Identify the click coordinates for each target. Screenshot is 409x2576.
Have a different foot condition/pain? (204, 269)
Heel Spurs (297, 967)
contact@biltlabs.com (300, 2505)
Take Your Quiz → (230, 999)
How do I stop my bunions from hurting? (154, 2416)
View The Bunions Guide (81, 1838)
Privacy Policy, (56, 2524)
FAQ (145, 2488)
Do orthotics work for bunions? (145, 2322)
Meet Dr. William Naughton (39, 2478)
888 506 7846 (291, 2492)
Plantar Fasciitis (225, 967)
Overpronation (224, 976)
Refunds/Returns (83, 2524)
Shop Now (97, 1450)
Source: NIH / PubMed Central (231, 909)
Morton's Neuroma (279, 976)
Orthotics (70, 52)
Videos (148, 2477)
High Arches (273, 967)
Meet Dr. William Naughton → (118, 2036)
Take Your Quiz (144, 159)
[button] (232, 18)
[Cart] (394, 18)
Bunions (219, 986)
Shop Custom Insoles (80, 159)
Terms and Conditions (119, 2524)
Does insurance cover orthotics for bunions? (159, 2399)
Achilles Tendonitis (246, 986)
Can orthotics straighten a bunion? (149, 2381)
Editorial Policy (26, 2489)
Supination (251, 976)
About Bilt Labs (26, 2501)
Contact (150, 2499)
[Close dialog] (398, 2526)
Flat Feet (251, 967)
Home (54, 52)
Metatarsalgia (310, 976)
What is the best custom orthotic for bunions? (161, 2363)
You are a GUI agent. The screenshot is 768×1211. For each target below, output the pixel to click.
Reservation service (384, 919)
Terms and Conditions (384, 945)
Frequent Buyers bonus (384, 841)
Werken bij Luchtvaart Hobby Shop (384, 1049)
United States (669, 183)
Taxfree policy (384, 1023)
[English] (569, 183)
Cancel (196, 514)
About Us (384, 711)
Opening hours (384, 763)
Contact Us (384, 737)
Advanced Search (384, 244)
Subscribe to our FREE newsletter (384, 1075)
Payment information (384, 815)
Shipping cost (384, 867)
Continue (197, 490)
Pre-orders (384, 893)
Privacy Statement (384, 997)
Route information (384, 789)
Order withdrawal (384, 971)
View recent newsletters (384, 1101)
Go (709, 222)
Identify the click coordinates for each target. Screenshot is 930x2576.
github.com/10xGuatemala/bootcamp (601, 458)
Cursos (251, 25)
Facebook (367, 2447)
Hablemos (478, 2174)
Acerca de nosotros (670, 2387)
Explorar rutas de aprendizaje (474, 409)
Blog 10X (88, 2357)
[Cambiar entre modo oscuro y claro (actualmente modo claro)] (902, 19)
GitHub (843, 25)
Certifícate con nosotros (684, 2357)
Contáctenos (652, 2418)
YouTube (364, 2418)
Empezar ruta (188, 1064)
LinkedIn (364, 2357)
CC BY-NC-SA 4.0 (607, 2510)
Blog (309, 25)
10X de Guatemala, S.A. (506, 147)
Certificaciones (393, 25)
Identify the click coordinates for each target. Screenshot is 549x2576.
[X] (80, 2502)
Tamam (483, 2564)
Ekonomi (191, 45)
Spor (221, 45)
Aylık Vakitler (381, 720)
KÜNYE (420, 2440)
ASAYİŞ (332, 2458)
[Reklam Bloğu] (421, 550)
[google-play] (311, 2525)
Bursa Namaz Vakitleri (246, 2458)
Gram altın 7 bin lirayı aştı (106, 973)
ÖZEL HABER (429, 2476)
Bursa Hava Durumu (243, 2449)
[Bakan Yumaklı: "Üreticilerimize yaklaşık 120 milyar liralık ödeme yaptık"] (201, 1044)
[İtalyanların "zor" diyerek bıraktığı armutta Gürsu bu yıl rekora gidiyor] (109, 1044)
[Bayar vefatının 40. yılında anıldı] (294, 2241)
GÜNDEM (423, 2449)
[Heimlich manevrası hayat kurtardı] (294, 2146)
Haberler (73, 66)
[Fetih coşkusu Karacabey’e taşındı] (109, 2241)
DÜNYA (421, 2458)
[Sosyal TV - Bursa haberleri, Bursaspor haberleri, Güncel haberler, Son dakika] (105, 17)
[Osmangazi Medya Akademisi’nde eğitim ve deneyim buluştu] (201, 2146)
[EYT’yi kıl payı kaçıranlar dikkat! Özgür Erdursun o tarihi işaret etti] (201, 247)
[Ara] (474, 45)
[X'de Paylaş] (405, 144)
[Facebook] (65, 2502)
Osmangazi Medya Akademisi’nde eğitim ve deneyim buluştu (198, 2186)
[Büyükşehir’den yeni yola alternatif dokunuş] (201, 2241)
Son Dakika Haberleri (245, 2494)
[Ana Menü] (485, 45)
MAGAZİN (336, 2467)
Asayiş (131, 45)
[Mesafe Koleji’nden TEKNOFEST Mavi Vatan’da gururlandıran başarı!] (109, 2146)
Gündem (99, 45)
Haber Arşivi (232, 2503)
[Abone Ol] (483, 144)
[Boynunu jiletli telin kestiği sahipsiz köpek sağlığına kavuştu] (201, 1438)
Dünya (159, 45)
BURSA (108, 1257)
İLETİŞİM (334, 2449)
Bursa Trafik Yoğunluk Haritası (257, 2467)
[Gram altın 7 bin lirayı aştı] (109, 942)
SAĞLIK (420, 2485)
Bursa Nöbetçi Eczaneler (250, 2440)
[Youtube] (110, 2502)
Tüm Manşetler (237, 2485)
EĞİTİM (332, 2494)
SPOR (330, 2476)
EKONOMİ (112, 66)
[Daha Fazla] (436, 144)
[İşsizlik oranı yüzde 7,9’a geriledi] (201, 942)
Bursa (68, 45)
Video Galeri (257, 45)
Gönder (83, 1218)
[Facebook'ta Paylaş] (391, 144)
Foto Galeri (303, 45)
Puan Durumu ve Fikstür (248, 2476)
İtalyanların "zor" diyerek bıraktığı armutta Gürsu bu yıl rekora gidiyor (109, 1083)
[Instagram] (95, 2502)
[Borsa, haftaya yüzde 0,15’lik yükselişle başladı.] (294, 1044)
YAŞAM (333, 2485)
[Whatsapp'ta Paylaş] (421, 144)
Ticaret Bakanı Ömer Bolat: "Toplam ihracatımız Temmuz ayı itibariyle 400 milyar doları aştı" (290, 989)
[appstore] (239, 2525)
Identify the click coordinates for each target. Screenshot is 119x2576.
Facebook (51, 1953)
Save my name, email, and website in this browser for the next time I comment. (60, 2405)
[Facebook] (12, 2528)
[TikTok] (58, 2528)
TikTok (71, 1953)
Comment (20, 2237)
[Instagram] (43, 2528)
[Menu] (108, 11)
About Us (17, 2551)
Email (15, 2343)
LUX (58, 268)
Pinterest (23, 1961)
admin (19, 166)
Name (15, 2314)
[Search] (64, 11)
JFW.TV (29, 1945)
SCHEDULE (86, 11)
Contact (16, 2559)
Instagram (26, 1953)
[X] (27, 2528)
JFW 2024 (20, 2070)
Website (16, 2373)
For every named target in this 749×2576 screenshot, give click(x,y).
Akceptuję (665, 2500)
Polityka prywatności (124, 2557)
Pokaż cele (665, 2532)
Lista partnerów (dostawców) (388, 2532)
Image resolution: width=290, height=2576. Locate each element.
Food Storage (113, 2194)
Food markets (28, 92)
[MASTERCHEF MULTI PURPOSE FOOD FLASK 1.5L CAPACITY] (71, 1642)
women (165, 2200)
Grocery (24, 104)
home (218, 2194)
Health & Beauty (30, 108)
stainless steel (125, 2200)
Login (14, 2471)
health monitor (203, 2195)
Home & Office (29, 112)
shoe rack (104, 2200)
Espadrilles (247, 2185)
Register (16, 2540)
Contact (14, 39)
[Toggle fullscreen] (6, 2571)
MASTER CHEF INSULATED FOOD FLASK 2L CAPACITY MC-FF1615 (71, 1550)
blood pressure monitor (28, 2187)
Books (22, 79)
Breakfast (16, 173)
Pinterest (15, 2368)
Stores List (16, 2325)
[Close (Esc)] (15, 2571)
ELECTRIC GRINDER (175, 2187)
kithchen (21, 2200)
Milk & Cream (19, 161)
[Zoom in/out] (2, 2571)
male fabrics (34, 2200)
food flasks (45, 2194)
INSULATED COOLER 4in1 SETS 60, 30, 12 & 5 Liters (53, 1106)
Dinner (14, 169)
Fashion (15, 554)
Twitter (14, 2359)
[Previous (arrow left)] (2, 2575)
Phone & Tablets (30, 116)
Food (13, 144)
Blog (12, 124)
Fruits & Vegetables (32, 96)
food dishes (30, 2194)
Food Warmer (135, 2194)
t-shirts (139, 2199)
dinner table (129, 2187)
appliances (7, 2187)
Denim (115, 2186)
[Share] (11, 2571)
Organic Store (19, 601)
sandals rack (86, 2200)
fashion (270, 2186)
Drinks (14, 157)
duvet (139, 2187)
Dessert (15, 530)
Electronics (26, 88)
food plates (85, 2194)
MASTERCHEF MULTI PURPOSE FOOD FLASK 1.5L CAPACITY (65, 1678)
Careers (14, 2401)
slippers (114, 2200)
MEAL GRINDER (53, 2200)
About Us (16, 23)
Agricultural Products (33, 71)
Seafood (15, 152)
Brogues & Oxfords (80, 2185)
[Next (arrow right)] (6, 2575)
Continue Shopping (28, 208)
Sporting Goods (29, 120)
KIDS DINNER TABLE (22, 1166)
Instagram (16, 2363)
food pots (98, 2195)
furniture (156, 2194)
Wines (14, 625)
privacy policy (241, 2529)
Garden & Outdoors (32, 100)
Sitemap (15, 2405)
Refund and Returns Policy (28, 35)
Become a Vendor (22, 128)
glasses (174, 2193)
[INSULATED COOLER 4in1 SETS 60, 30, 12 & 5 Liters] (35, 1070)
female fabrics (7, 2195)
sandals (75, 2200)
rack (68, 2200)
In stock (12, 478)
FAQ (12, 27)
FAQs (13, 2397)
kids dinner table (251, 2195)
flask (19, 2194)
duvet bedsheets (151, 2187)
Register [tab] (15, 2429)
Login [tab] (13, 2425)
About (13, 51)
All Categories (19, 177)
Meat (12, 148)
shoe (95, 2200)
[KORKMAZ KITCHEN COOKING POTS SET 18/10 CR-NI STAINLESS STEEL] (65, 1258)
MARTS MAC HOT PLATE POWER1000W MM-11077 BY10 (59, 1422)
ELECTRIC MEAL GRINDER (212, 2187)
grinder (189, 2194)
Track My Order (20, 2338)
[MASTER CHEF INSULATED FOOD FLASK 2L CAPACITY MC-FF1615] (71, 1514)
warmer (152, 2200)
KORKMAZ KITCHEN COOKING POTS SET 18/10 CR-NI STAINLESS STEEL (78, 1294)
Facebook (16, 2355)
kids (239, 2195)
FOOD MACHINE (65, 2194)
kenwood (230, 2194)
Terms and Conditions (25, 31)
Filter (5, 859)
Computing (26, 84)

- _EXERCISE_
Provide the number of lines above containing "diyerek" and nothing else.

- _ANSWER BOX_
2